======== Document passage

Page 1 of 1

Status as of Monday, October 2, 2017

Posted: Mon Oct 02, 2017 9:05 am
by Steve Sokolowski
Good morning!
  • Yesterday, we successfully completed a release. The release addressed three main issues. First, the mining server will now automatically recover if it shuts down due to a memory leak or some other issue. Second, the "duplicate worker name" error will now be applied to the existing session, rather than the new session, so that when a miner disconnects and reconnects before the original session timed out, the new session will be able to continue using that name.
  • Third, we significantly reduced CPU usage on the WAMP server by modifying the output to the website for coin status data. I wrote a library to calculate the differences between the previous data and the current data, and another one to reconstruct the data from the differences. That means that only the difference data needs to be transmitted to subscribers. The CPU usage was reduced from 60% to 40%, and bandwidth usage was reduced from 10Mbps to 5Mbps. There were no API changes in this release.
  • We think that we can optimize even further by doing the same for miner data, but the interface for miner data is a public API. We'll be investigating how many customers are using bots that would be affected by a change in the miner status API.
  • You can probably see that we've gotten ahead of the performance issues and that the releases aren't critical anymore. Therefore, we will be reducing the frequency of releases to once per week or two weeks to reduce downtime, unless urgent bugs are found.

================

Written tasks:
(a) List the three main issues that, according to the status update above, yesterday's release addressed.
(b) In the status update, how often will releases happen from now on, unless urgent bugs are found?

======== Dataset extract

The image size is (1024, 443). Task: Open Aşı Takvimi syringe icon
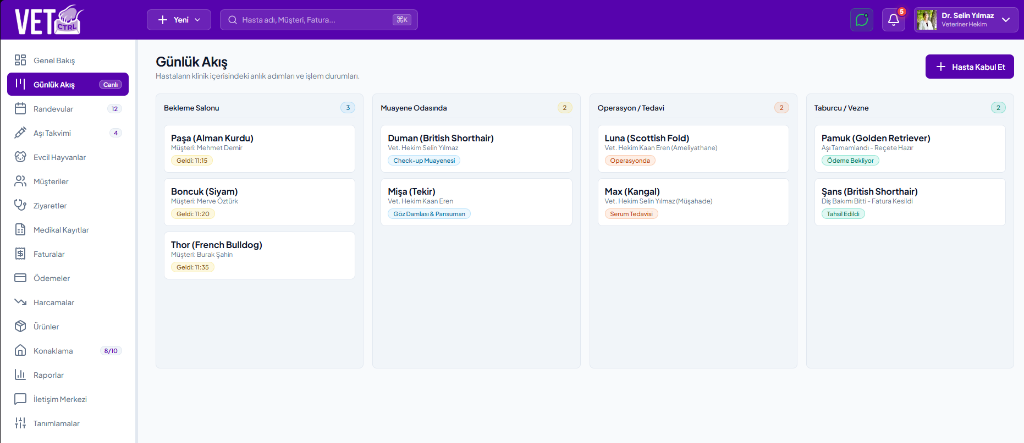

================

Written answers:
(a)
1. The mining server now recovers automatically if it shuts down because of a memory leak or some other issue.
2. The "duplicate worker name" error is now applied to the existing session instead of the new one, so a miner who reconnects before the original session times out can keep using that name.
3. CPU usage on the WAMP server was significantly reduced by changing how coin status data is sent to the website, so only the differences between the previous and current data are transmitted.

(b) Once per week or two weeks.